Armenian government may move state debt-GDP ratio ceiling up to create room for new debts

YEREVAN, August 26. /ARKA/. The necessity of amending the law on Armenia’s state debt is being discussed now as part of the development of the government budget for 2017, and these changes are essential, Haykakan Zhamanak reports referring to its sources.

According to the newspaper, the current law specifies that if Armenia’s state debt exceeds 50% of GDP, the government ought to cut spending and deficit must not be more than 3% of GDP.
The country’s state debt has already come close to this ceiling and continues growing.

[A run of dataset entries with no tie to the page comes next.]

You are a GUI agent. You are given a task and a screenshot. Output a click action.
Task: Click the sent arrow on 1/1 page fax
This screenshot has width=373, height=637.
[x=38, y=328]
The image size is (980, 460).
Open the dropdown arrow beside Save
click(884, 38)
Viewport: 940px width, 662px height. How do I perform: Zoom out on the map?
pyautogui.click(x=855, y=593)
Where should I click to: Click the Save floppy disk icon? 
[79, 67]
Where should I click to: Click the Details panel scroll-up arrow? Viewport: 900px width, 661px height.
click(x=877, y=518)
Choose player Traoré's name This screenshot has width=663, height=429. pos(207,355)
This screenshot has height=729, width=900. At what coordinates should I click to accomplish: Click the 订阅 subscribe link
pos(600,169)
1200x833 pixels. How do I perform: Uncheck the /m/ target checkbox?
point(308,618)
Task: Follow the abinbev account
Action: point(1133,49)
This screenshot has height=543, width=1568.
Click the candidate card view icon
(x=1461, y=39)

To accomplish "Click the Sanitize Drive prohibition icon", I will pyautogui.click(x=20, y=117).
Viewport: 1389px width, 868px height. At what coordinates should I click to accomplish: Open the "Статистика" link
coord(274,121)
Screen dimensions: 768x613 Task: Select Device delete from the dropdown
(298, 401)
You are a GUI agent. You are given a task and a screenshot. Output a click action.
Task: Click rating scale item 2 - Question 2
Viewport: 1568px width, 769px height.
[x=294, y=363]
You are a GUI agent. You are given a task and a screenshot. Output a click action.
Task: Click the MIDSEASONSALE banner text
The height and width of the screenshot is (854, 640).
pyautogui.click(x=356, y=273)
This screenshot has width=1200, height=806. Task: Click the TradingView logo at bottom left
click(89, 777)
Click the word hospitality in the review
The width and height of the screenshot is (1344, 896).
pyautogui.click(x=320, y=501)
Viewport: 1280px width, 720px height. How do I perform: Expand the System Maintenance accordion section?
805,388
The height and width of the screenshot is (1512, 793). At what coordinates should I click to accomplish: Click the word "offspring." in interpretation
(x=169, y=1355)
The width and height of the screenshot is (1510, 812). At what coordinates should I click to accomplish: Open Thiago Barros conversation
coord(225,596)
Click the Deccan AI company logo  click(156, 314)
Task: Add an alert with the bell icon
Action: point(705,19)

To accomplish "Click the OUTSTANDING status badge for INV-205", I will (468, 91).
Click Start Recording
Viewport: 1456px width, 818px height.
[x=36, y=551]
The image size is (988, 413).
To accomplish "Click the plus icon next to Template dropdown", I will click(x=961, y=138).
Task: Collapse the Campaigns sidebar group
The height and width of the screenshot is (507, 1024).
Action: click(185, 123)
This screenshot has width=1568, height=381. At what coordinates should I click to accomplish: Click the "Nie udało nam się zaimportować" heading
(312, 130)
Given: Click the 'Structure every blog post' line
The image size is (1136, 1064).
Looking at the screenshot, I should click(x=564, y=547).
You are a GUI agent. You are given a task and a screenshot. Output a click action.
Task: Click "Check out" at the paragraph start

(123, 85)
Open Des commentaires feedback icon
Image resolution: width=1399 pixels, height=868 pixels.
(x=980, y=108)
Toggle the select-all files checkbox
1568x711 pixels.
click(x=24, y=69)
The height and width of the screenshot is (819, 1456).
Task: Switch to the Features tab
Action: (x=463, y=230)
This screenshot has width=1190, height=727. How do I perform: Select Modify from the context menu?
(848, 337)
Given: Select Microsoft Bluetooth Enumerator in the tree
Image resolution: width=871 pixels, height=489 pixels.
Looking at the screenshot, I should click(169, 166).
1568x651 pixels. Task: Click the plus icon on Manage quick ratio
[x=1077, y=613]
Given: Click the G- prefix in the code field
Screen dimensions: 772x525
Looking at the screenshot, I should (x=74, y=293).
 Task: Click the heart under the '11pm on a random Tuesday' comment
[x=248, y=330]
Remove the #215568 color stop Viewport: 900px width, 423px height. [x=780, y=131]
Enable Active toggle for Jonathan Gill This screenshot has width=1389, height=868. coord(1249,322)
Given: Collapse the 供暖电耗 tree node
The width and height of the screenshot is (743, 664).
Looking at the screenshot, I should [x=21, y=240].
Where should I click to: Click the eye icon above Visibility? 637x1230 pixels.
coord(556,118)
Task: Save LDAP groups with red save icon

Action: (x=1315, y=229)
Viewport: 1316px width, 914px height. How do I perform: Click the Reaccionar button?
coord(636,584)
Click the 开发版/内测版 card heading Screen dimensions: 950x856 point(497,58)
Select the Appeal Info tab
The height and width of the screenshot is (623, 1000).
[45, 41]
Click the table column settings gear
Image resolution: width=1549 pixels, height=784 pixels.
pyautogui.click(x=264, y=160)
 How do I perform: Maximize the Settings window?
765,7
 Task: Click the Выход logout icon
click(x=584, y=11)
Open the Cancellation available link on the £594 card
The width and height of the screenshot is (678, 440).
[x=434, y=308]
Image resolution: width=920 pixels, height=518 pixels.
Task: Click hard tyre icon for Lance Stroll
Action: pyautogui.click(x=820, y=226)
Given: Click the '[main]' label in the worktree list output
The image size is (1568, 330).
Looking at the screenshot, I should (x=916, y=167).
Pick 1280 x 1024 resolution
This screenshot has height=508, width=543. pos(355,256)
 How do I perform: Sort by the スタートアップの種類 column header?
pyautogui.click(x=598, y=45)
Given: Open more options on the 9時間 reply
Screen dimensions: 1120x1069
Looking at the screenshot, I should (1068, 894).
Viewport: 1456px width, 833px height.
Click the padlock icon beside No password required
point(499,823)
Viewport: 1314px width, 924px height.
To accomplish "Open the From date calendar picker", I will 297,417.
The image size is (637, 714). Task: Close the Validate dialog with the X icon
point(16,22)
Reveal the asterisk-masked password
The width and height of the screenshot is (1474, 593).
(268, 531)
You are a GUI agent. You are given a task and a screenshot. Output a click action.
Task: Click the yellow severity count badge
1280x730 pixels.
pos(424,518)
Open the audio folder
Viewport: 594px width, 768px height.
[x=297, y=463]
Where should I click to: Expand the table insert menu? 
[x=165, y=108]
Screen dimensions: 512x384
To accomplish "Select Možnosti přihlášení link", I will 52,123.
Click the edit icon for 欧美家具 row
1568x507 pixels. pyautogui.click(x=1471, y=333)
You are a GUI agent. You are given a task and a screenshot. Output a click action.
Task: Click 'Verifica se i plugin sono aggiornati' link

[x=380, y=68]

“The government wants to move the ceiling up to open room for accumulating new debts,” the report authors say. “Our debt already exceeds $5 billion, and no improvement prospects are seen in the economy.”

Therefore, the only way for the government to perform the planned spending amid stagnant revenue is to raise the state debt/GDP ratio benchmark.

It is also important that the government has to receive the green light from international financial organizations, particularly the International Monetary Fund, for doing that, and it is difficult to predict what reaction will come from the IMF.

According to the National Statistical Service, Armenia’s combined state debt has grown 3.7% or by $191.8 million since the beginning of this year to $5 270.6 million in late May.

In the government budget for 2016, the ratio of the state debt to GDP is projected at 49.4.

Armenia’s state debt is projected to amount to %5.569 billion in 2016, of which 86.6% is foreign debt.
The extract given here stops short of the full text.